Penetration testing, also called pen testing or ethical hacking, is the practice of testing a computer system, network or web application to find security vulnerabilities (weakness which can is threat and cause damage to system or network)  that an attacker could exploit.

Purpose of penetration testing

The main objective of penetration testing is to identify security weaknesses.

The primary goal of a pen test is to identify weak spots in an organization’s security posture, as well as measure the compliance of its security policy, test the staff’s awareness of security issues and determine whether — and how — the organization would be subject to security disasters.

A penetration test can also highlight weaknesses in a company’s security policies. For instance, although a security policy focuses on preventing and detecting an attack on an enterprise’s systems, that policy may not include a process to expel a hacker.

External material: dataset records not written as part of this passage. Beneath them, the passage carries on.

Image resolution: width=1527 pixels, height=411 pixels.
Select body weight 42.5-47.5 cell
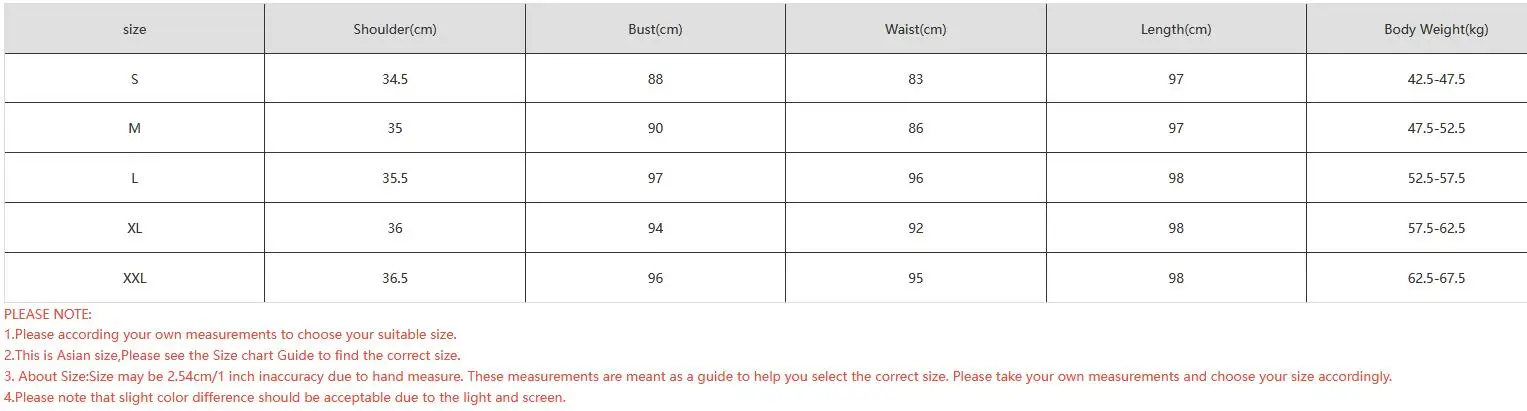1436,79
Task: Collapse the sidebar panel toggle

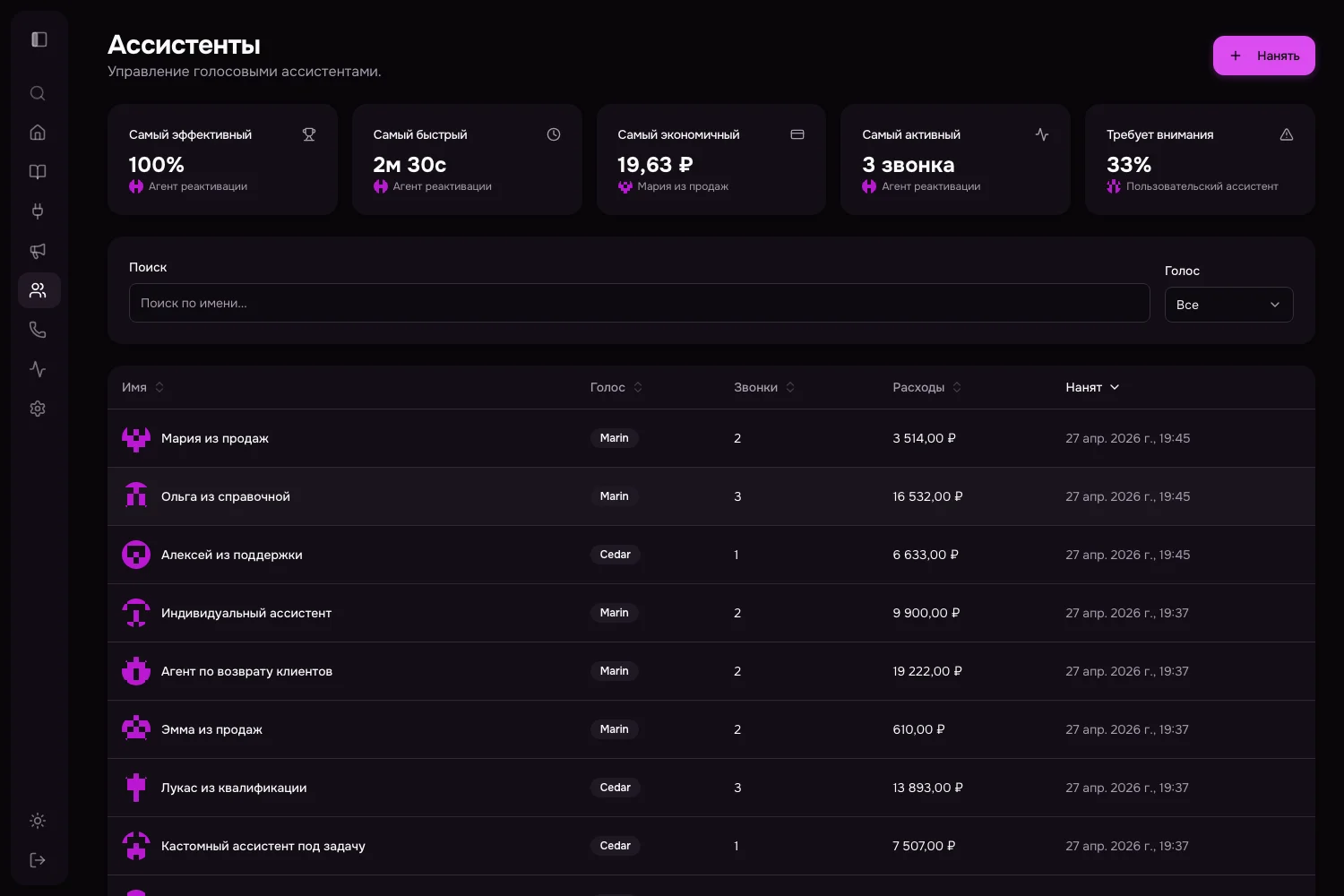Action: click(x=39, y=39)
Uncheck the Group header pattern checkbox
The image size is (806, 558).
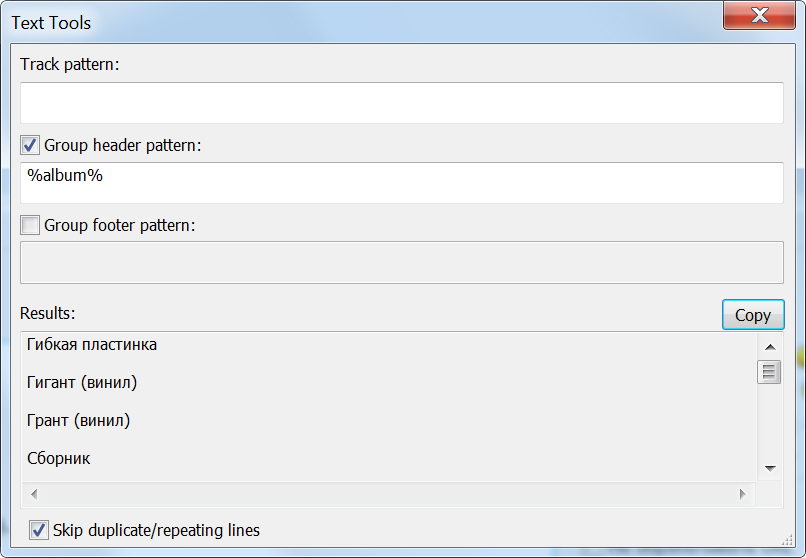30,146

Penetration testing can also be used to test an organization’s security policy, its adherence to compliance requirements, its employees’ security awareness and the organization’s ability to identify and respond to security incidents.

Typically, the information about security weaknesses that are identified or exploited through pen testing is aggregated and provided to the organization’s IT and network system managers, enabling them to make strategic decisions and prioritize remediation efforts.

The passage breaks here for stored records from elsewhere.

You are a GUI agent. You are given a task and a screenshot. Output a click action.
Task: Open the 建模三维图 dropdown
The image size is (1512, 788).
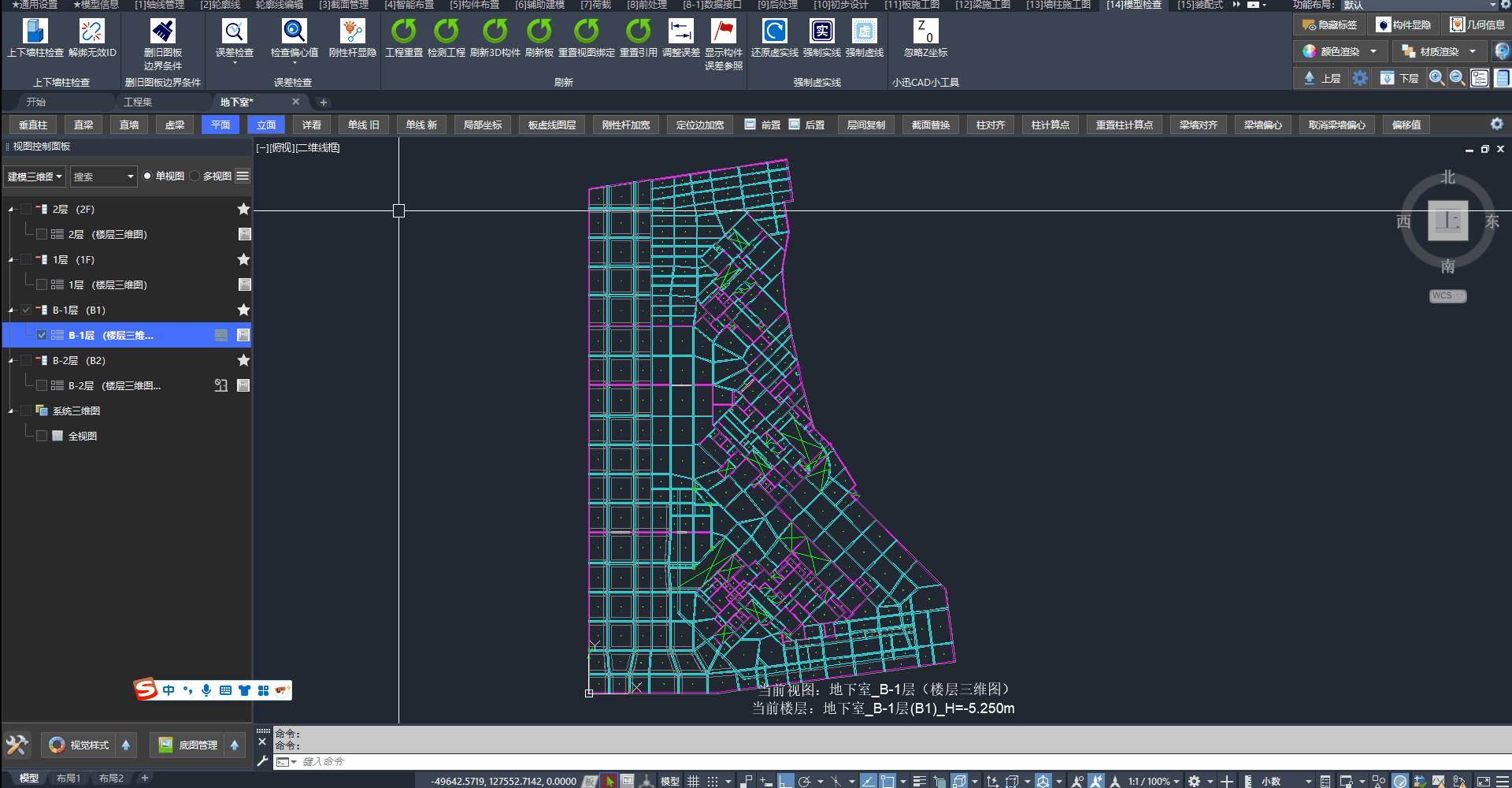pos(35,177)
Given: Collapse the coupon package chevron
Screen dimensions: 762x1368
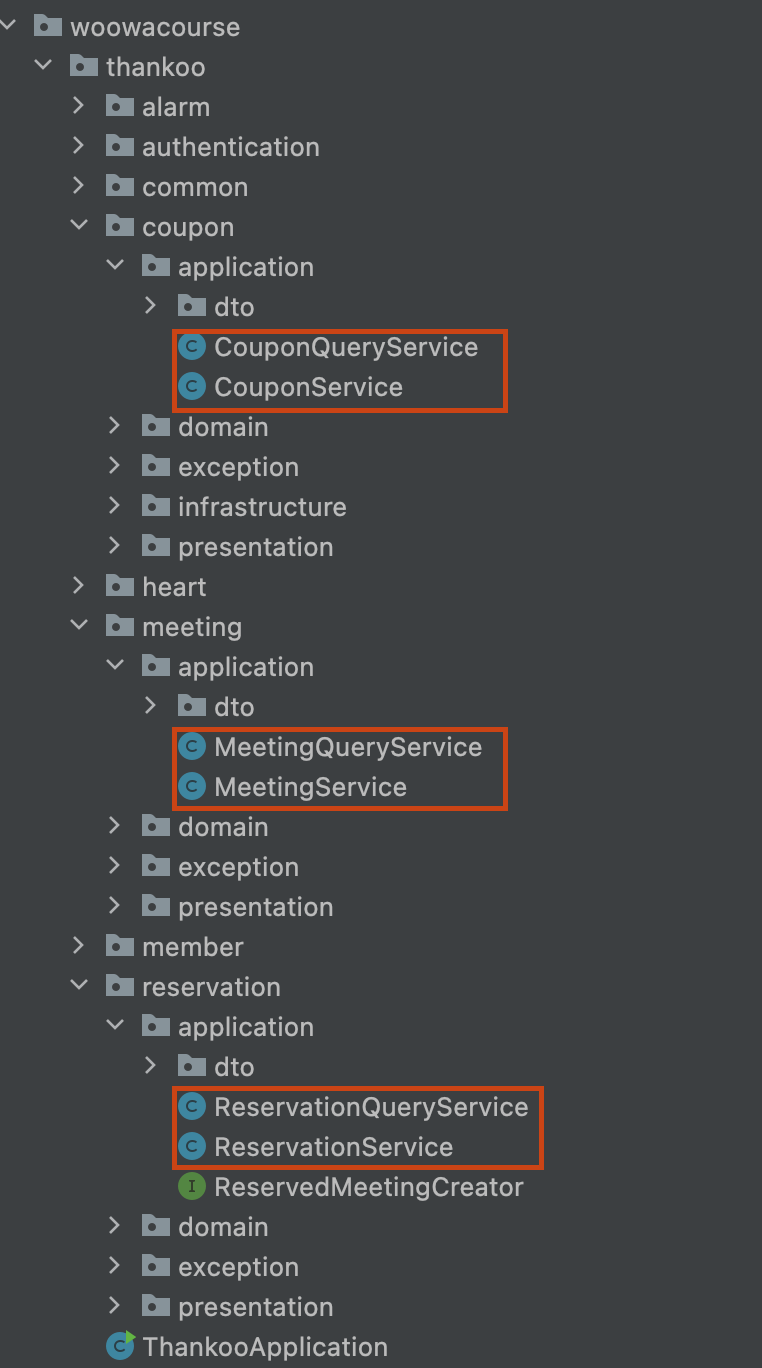Looking at the screenshot, I should (x=79, y=226).

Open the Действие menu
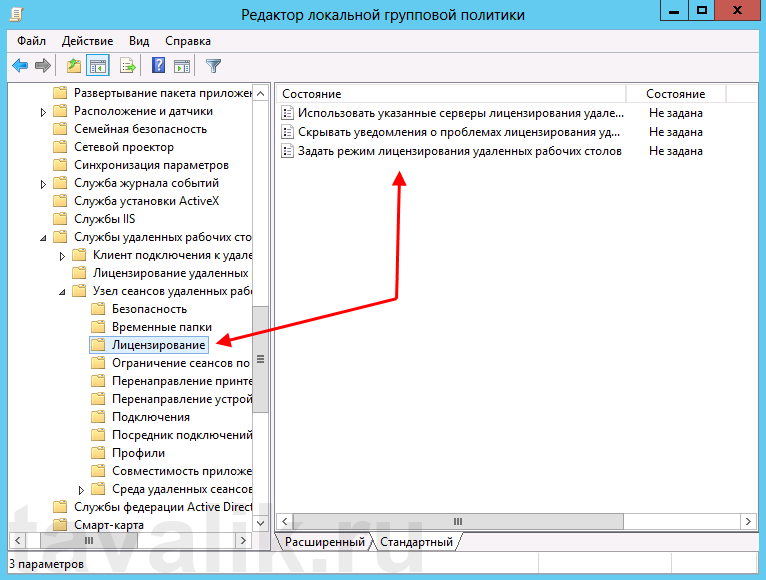(87, 41)
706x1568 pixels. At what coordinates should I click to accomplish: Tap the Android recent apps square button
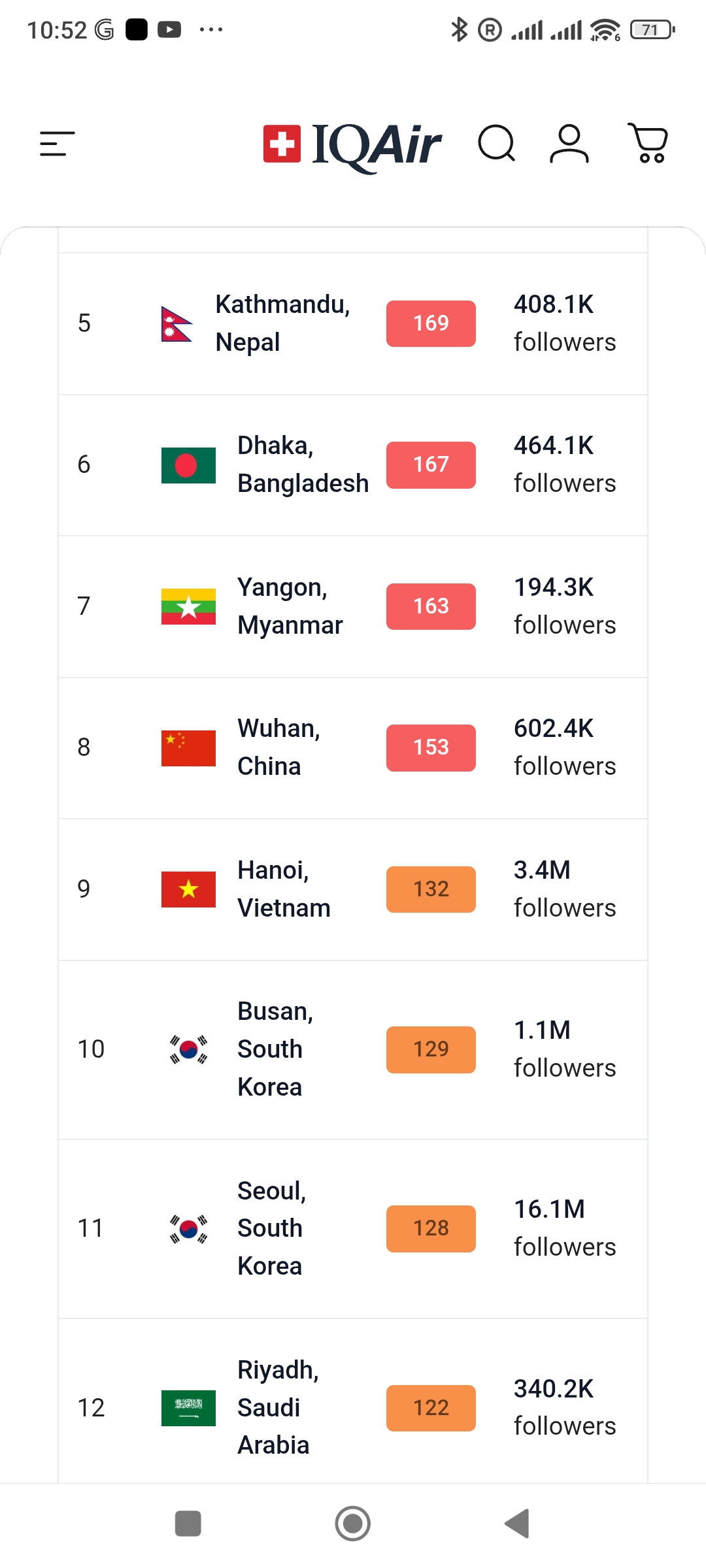[x=188, y=1524]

How often you should perform penetration testing

Organizations should perform pen testing regularly – ideally, once a year – to ensure more consistent network security and IT management. In addition to conducting regulatory-mandated analysis and assessments, penetration tests may also be run whenever an organization:

  • adds new network infrastructure or applications;
  • makes significant upgrades or modifications to its applications or infrastructure;
  • establishes offices in new locations;
  • applies security patches; or
  • Modifies end-user policies.


However, because penetration testing is not one-size-fits-all, when a company should engage in pen testing also depends on several other factors, including:

  • The size of the company. Companies with a larger presence online have more attack vectors and, therefore, are more-attractive targets for hackers.
  • Penetration tests can be costly, so a company with a smaller budget might not be able to conduct them annually. An organization with a smaller budget might only be able to conduct a penetration test once every two years while a company with a larger budget can do penetration testing once a year.
  • Regulations and compliance. Organizations in certain industries are required by law to perform certain security tasks, including pen testing.
  • A company whose infrastructure is in the cloud might not be allowed to test the cloud provider’s infrastructure. However, the provider may be conducting pen tests itself.

Penetration testing efforts should be tailored to the individual organization as well as the industry it operates in and should include follow-up and evaluation tasks so that the vulnerabilities found in the latest pen test are note reported in following tests.